24 Sept. 1884–25 Feb. 1949

Senior portrait of Samuel Clay Williams, from the 1905 Davidson College yearbook <i>Quips and Cranks</i>, p. 30.  Presented on DigitalNC. Samuel Clay Williams, lawyer and tobacco magnate, was born in Mooresville, the son of Thomas Jefferson and Willie Ada McCulloch Williams. He attended the local schools and then entered Davidson College. Elected to Phi Beta Kappa, he was graduated from Davidson in 1905 with a B.A. degree and from the University of Virginia in 1908 with an LL.B. degree. On 18 Oct. 1941 Davidson College conferred on him the LL.D. degree. Clay Williams was big physically (six feet two inches tall) and found enough time from his law studies to enjoy his position as guard on Virginia's varsity football team. He was admitted to the North Carolina bar in 1908 and practiced law in Greensboro as a member of the firm of Sapp and Williams (1908–14) and Brooks, Sapp, and Williams (1914–17).

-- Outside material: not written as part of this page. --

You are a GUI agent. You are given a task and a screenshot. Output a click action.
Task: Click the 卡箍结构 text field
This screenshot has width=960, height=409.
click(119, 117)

In 1917, at Richard J. Reynolds's personal invitation, Williams moved to Winston-Salem to become assistant general counsel for the R. J. Reynolds Tobacco Company. He subsequently was general counsel (1921–25), vice-president and general counsel (1925–31), president (1931–34), and vice-chairman of the board (1934–35). He was chairman of the board from 1935 until his death fourteen years later. As head of one of the nation's largest tobacco companies, S. Clay Williams became the spokesman for the entire tobacco industry during the New Deal years. He engineered one of the New Deal's first successes: the tobacco marketing agreement of 1933. He was made chairman for industry on the National Labor Board (1933–34) and served on the U.S. Department of Commerce's Business Advisory Council (1933–49; chairman, 1934).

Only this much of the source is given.